What's 🔥 in Enterprise IT/VC #377
Who would have that thought that enterprise would become too sexy - from 15 to 416 🦄 in 10 years 🤯
Besides just organizing my thoughts from the week, one of my other reasons for writing What’s 🔥 in Enterprise IT/VC over 7 years ago was to shed more light and excitement around enterprise software. To that end, it was quite shocking 🤯 to see Aileen Lee’s data-driven look at unicorns 🦄, a coin she termed over 10 years ago.
Let me repeat, there were only 15 enterprise 🦄 representing 39% of the total number and only 20% of the overall market cap of all 🦄. 10 years later, we have an over 27x increase in the total number of enterprise 🦄 at 416 which make up almost 80% of the overall 🦄 value.
So yes, we have a problem. As I mentioned in last week’s newsletter, we now have 10 of each in every category with many 1 product companies who aren’t IPOable and many 1 feature companies who just are not worth what they are worth. In addition, this slide from Aileen’s presentation should get your attention now👇🏼 - once upon a time capital efficiency was the name of the game for enterprise software companies with a 27X Valuation/Equity Raised ratio and now it’s just like consumer 🫢!
To quote Aileen Lee from Cowboy Ventures:
In the past decade, tech lost its capital efficiency edge. Formerly impressive enterprise company capital efficiency of 26x plummeted to 7x, putting it in-line with consumer co efficiency (despite typically higher margins and customer retention), which also dropped from 11x to 7x. Given many unicorns are currently overvalued, even 7x is likely inflated.
In other words, investors would have been better off investing in public superunicorns like Salesforce, Amazon,and Microsoft, up 8x, 9x, and 9x respectively in the decade, than in many companies in our current unicorn herd.
Be careful what you wish for! Maybe it was much nicer when no one was paying as much attention to enterprise software companies? Or perhaps we will get VCs to be contrarian again and run for the hills from enterprise leaving the rest of us die-hards to do our work efficiently?
Here’s Aileen’s conclusion:
We also learned macroeconomic factors and capital efficiency matter. The massive influx in private capital funded lots of companies. But capital efficiency declined, which will erode financial outcomes, given how many are still ‘papercorns.’

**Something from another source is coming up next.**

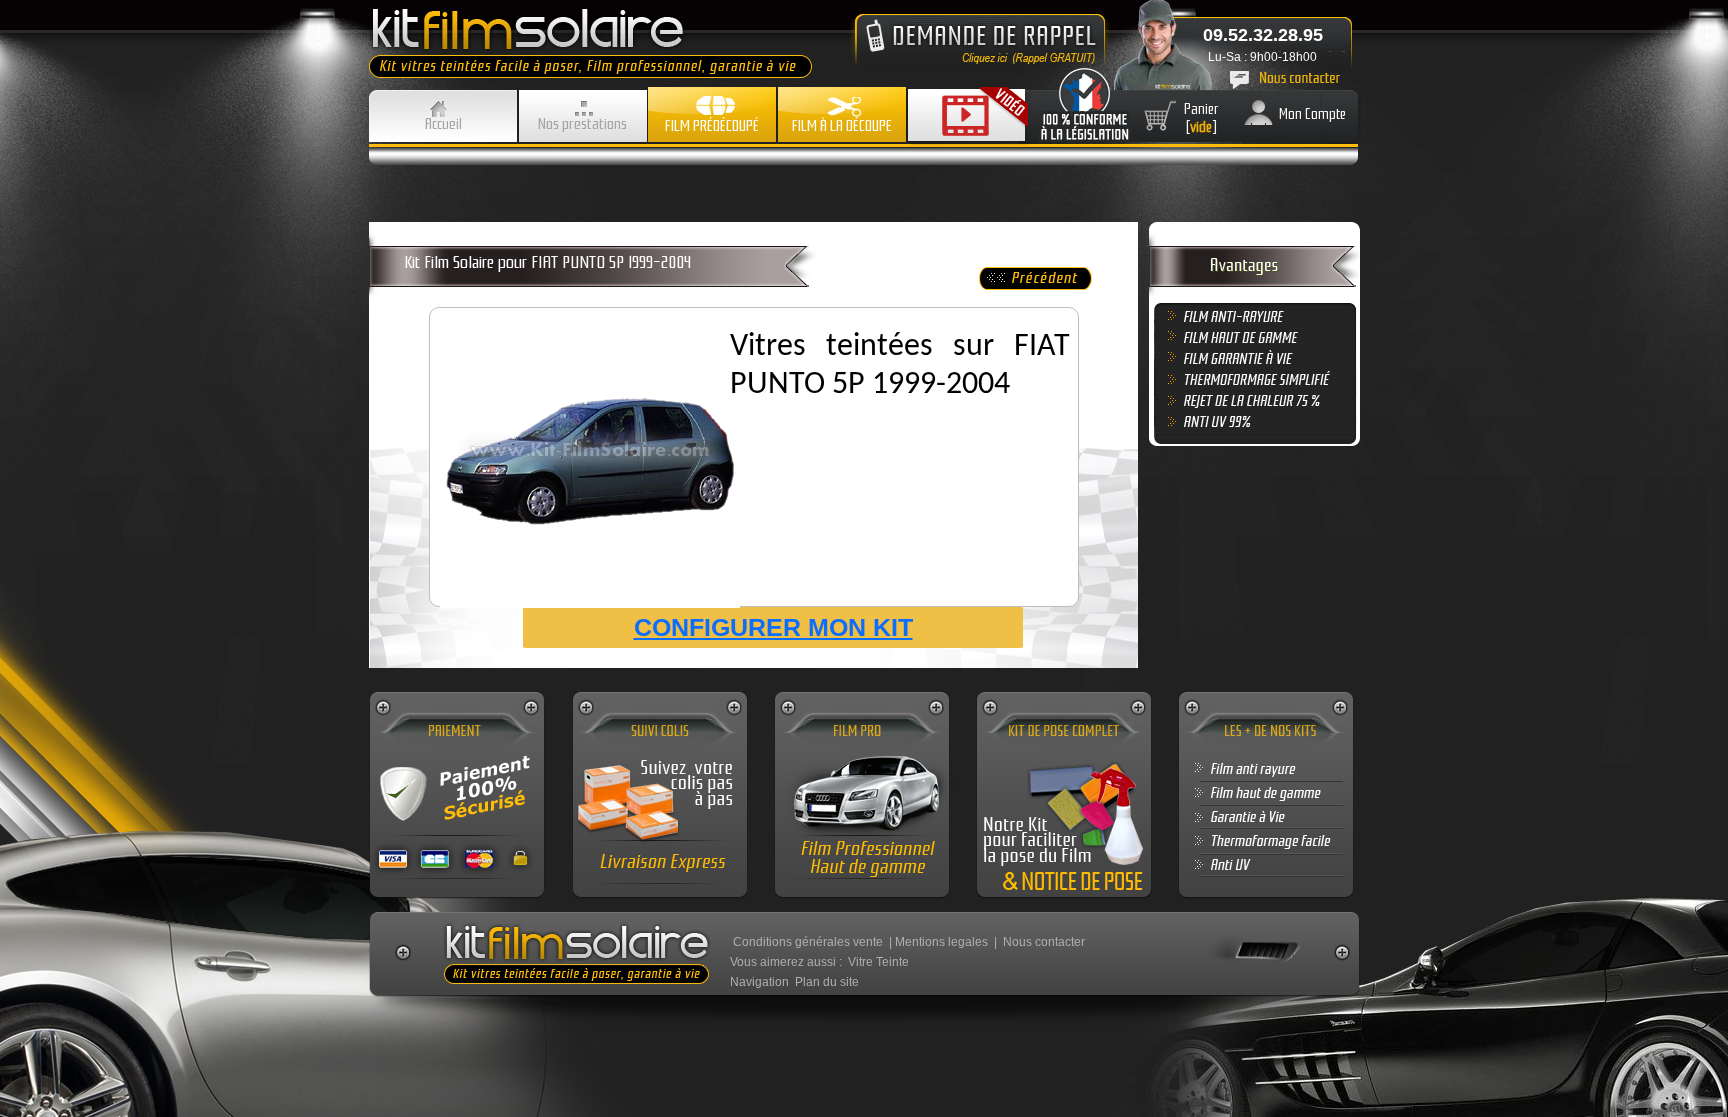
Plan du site (827, 982)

The cycle is not over. The venture ecosystem will feel the impact, and benefit from these lessons, in years to come as more layoffs, down rounds and shutdowns impact founders, employees and investors.
We learned that the laws of gravity are still in full force and everything is not just 📈 because we say it is. Capital efficiency always matters even though we lost our minds for quite some time during the ZIRP era. Yes, there will be more pain ahead.
Last week, investing legend Howard Marks wrote an essay titled “Easy Money” that perfectly captures the state of 🦄 and enterprise software companies, which were essentially on moving sidewalks.
In Sea Change, I likened the effect of low interest rates to the moving walkway at the airport. If you walk while on it, you move ahead faster than you would on solid ground. But you mustn’t attribute this rapid pace to your physical fitness and overlook the contribution from the walkway.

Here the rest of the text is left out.